Does your company have detailed process maps for all of their business processes? If your company is like most my guess is that the as-is process maps are nonexistent or very outdated. I have heard it time and time again – “we don’t have time”, “we don’t have the resources,” etc. Companies that are starting process improvement or business process automation projects will many times skip the as-is step and move right into the to-be design. If you don’t truly understand your process how can you improve it?
A personal case study
My first taste of as-is process mapping came with a Fortune 25 health insurance company where I was Director of the new business department. The COO of the company asked me to help find areas for process improvement– to shave time off our very manual and very paper-heavy processes. Immediately I came up with several ideas, and with a background in technology, of course all of them centered on using new technology or making system changes. However, the IT priorities were set months ahead of time and the COO wanted improvements made in the next 3 to 6 months. Fortunately for me, the COO mentored me and helped guide me in creating very detailed process maps to get the job done. Here is some of what I learned:
Visual representation of the process
- It is much easier to talk about a process when you can literally see the steps. Steps and details can be missed if you don’t have a map to see the process. How do you know where you are or where you are going if you don’t have a map?
- Hand-offs between departments or processes can clearly be seen.

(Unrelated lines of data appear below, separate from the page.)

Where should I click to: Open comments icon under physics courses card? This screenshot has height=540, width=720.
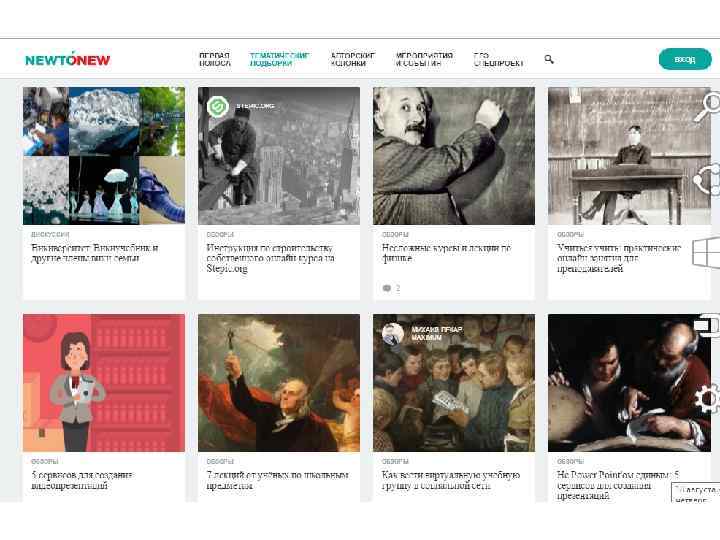pyautogui.click(x=387, y=288)
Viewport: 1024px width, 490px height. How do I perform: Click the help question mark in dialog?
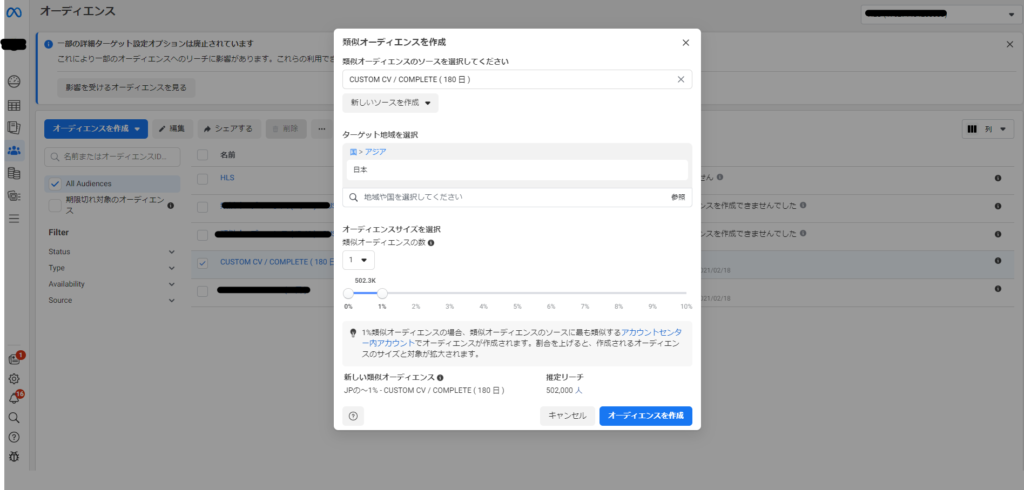point(353,416)
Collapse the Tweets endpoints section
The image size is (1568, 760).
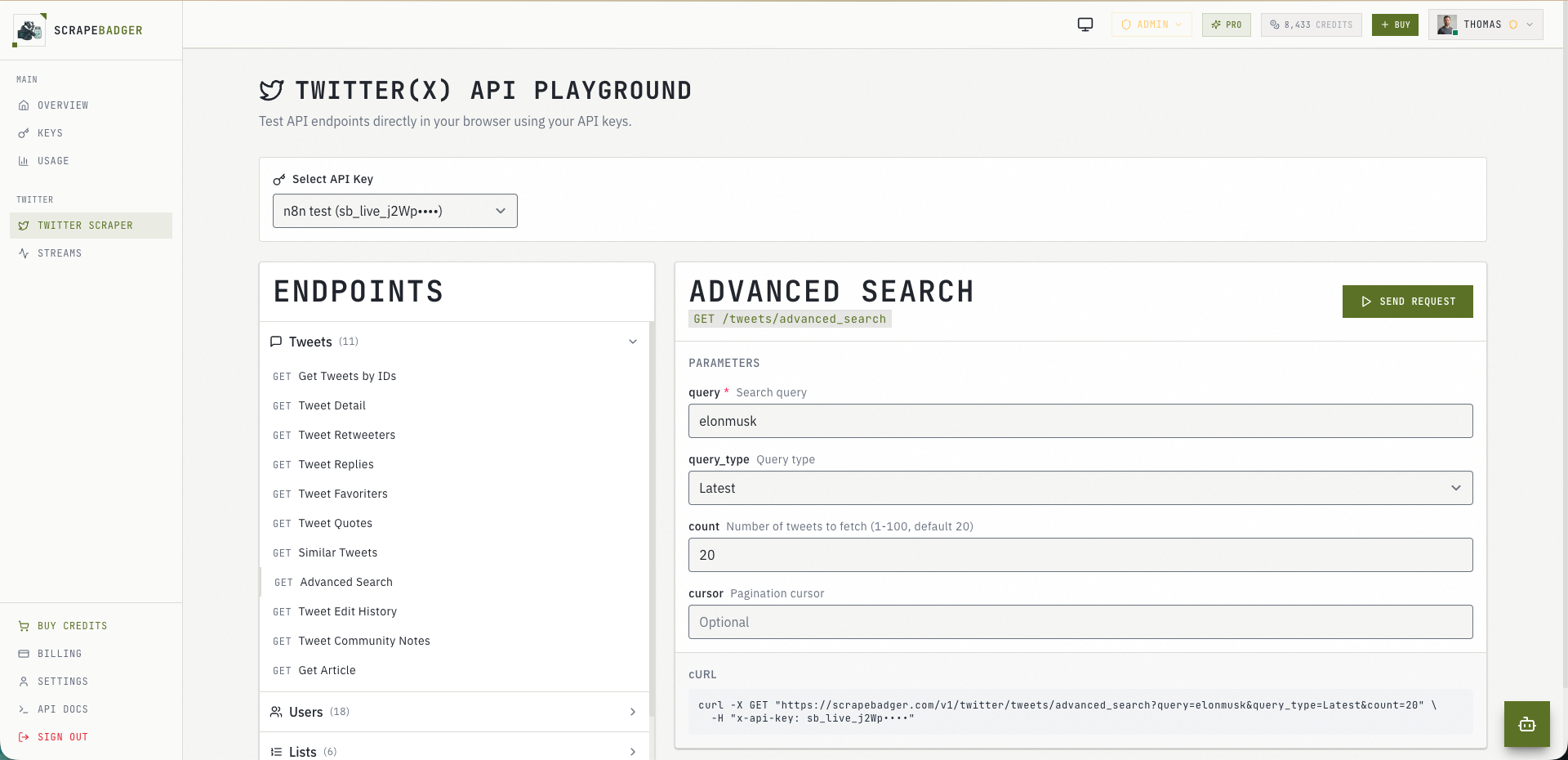point(632,342)
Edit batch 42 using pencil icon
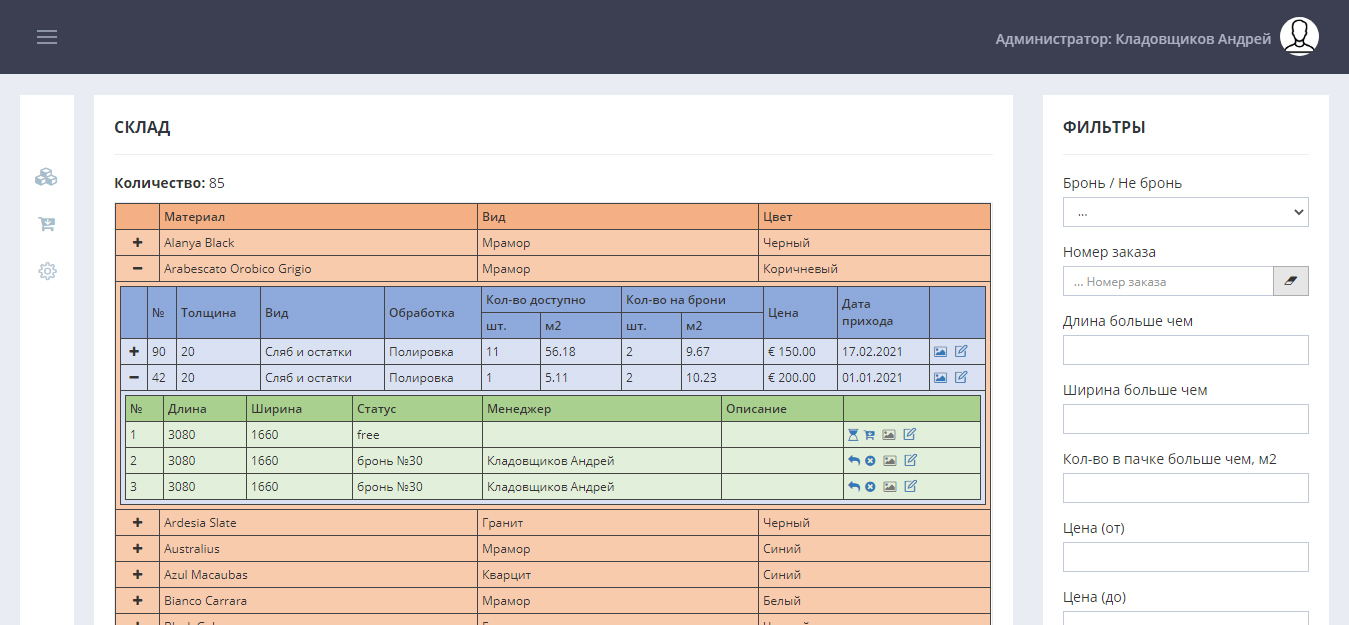The image size is (1349, 625). (x=961, y=378)
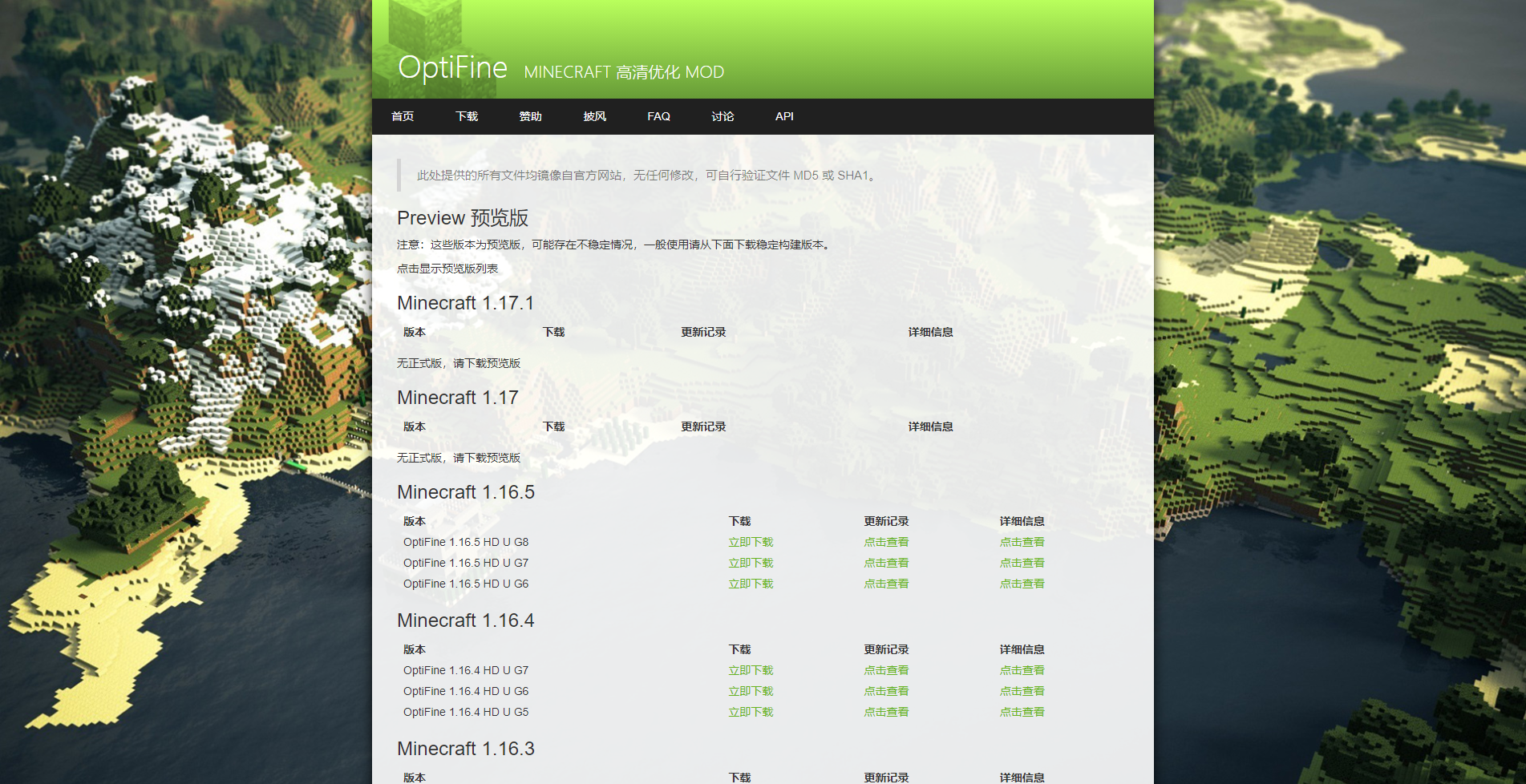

Interdependencies may be where some of the “black holes” in a process reside. Manual hand-offs to other departments could be where work is sent and many times disappears!
Find the gaps
- With a documented process map you can start to visualize the problems. Gaps or disconnects in a process can normally be clearly seen in a process map. This could be where the process becomes convoluted because it was never mapped out.
The “ah ha” moment
- “Are we really doing it that way?” There is management’s perception of how the process functions and then the reality of how it is truly being executed. It is important when creating a map to get input from the people doing the work; otherwise you will end up with a map of how management “thinks” the process works.
- Especially when you have processes that span multiple departments or locations a documented process will make sure all areas see the process and perform it consistently. It is very possible without documented processes that different locations doing the same work will have very different ways of performing the same tasks.
My question is how can you not afford to document your as-is processes today?
I would be interested to hear from others on their experiences with as-is process mapping within your organizations. How many of you have gone through this process? Any ROI stories?